By Tom Wilson
LONDON (Reuters) – Two British hospitals are using blockchain technology to keep tabs on the storage and supply of temperature-sensitive COVID-19 vaccines, the companies behind the initiative said on Tuesday, in one of the first such initiatives in the world.
Two hospitals, in central England’s Stratford-upon-Avon and Warwick, are expanding their use of a distributed ledger, an offshoot of blockchain, from tracking vaccines and chemotherapy drugs to monitoring fridges storing COVID-19 vaccines.
The tech will bolster record-keeping and data-sharing across supply chains, said Everyware, which monitors vaccines and other treatments for Britain’s National Health Service (NHS), and Texas-based ledger Hedera, owned by firms including Alphabet’s Google and IBM, in a statement.
Logistical hurdles are a significant risk to the speedy distribution of COVID-19 vaccines but have resulted in booming business for companies selling technology for monitoring shipments from factory freezer to shots in the arm.

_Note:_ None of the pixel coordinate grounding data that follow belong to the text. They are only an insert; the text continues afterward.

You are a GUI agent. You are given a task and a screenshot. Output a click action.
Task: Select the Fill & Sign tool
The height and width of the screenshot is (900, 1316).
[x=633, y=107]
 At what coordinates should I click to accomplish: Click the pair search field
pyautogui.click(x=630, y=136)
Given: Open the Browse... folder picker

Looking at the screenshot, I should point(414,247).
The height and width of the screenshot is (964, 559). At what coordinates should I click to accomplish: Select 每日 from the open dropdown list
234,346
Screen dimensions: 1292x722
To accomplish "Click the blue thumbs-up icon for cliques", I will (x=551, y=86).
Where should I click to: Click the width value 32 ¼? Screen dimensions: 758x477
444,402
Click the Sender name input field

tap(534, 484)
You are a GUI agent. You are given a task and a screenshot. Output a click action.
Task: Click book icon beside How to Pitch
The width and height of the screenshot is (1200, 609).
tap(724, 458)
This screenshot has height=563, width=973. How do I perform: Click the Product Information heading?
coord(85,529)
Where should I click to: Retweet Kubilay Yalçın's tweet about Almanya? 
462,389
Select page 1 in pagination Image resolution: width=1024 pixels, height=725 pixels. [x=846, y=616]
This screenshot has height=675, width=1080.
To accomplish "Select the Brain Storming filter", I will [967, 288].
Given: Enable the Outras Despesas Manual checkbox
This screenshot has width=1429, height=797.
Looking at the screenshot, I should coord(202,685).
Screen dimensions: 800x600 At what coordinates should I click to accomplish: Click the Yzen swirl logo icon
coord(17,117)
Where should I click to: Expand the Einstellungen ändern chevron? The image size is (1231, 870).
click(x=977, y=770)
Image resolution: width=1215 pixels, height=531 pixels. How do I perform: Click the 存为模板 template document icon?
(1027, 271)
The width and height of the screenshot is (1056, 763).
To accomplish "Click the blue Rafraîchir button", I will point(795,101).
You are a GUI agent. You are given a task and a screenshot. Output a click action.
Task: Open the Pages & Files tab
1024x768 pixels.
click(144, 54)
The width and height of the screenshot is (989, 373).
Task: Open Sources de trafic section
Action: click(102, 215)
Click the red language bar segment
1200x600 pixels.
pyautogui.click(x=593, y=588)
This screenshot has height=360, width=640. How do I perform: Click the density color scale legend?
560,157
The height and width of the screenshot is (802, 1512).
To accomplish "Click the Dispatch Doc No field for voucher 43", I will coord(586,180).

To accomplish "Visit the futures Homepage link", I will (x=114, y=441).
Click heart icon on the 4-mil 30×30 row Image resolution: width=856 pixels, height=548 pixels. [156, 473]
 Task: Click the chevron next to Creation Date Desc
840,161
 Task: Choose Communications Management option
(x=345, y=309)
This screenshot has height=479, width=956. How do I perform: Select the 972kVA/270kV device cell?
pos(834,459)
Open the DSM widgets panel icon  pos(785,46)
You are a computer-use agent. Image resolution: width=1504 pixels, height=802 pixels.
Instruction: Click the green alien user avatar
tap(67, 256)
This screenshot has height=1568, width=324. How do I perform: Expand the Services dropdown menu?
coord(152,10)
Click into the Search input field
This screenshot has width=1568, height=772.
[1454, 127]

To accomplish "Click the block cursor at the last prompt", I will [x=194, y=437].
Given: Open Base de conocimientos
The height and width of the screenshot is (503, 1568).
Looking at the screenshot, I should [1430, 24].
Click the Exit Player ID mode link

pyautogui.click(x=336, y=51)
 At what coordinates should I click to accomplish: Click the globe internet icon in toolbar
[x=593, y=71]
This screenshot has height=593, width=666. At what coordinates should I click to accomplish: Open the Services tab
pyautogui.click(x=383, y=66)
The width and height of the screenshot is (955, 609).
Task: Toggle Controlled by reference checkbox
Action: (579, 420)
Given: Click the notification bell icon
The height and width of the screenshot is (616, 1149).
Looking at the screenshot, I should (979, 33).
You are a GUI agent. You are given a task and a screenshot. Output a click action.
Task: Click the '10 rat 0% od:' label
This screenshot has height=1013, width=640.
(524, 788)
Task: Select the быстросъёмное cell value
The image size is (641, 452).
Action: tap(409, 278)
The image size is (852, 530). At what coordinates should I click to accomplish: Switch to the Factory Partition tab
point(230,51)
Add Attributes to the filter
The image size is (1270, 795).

Pfizer Inc and BioNTech’s shot, for example, must be shipped and stored at ultra-cold temperatures or on dry ice, and can only last at standard fridge temperatures for up to five days.
Other vaccines, such as Moderna Inc’s, do not need such cold storage and are therefore easier to deliver.
“We can absolutely verify the data that we’ve collected from every single device,” Everyware’s Tom Screen said in an interview. “We make sure that data is accurate at source, and after that point we can verify that it’s never been changed, it’s never been tampered with.”
Firms from finance to commodities have invested millions of dollars to develop blockchain, a digital ledger that allows the secure and real-time recording of data, in the hope of radical cost cuts and efficiency gains.
Results have been mixed, though, with few projects achieving the revolutionary impact heralded by proponents.
Everyware’s Screen said it while it would be possible to monitor the vaccines without blockchain, manual systems would raise the risk of mistakes.
The system will “allow us to demonstrate our commitment to providing safe patient care,” said Steve Clarke, electro-bio medical engineering manager at South Warwickshire NHS in a statement.